• WORK INSTRUCTIONS:
Copy out the rows word for word, from the line with "I will 546,273." to the line with "will [x=846, y=313].", including both of those lines.
____ DATASET RECORDS
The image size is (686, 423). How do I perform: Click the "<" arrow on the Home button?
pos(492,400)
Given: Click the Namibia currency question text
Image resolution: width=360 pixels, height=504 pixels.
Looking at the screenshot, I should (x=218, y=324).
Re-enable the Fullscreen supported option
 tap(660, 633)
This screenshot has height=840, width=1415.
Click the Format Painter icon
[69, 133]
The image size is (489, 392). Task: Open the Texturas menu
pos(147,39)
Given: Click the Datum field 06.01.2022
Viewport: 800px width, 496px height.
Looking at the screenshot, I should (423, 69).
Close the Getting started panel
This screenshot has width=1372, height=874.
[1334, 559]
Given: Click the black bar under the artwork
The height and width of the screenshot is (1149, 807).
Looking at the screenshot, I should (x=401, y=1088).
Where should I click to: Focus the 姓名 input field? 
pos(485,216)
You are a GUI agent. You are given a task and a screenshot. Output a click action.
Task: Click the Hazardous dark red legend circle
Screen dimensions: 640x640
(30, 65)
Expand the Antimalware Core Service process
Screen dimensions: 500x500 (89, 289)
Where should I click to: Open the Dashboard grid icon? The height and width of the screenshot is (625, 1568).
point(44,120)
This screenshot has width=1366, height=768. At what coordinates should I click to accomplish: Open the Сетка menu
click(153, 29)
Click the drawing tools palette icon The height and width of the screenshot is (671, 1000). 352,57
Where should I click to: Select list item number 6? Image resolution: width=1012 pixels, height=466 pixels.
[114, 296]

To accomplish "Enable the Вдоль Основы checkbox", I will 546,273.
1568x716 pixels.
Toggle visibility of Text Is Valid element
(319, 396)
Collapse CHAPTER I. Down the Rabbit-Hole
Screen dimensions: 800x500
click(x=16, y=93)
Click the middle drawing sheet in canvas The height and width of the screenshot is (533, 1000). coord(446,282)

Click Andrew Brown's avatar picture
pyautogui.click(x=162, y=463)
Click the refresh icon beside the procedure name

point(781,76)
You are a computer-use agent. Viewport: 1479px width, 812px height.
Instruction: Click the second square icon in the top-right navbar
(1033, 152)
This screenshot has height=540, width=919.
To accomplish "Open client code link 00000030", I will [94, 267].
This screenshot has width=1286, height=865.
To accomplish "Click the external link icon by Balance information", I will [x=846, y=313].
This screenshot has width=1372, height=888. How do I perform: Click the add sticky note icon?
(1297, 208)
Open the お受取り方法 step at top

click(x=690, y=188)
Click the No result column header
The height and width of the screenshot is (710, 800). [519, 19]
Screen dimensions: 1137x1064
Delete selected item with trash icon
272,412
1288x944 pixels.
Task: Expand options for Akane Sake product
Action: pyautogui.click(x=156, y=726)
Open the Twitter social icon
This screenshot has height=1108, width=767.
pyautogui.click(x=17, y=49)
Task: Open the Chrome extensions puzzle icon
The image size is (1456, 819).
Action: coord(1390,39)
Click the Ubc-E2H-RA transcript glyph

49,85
________
• EXERCISE RESULT:
To accomplish "Enable the Вдоль Основы checkbox", I will 546,273.
1568x716 pixels.
Toggle visibility of Text Is Valid element
(319, 396)
Collapse CHAPTER I. Down the Rabbit-Hole
Screen dimensions: 800x500
click(x=16, y=93)
Click the middle drawing sheet in canvas The height and width of the screenshot is (533, 1000). coord(446,282)

Click Andrew Brown's avatar picture
pyautogui.click(x=162, y=463)
Click the refresh icon beside the procedure name

point(781,76)
You are a computer-use agent. Viewport: 1479px width, 812px height.
Instruction: Click the second square icon in the top-right navbar
(1033, 152)
This screenshot has height=540, width=919.
To accomplish "Open client code link 00000030", I will [94, 267].
This screenshot has width=1286, height=865.
To accomplish "Click the external link icon by Balance information", I will [x=846, y=313].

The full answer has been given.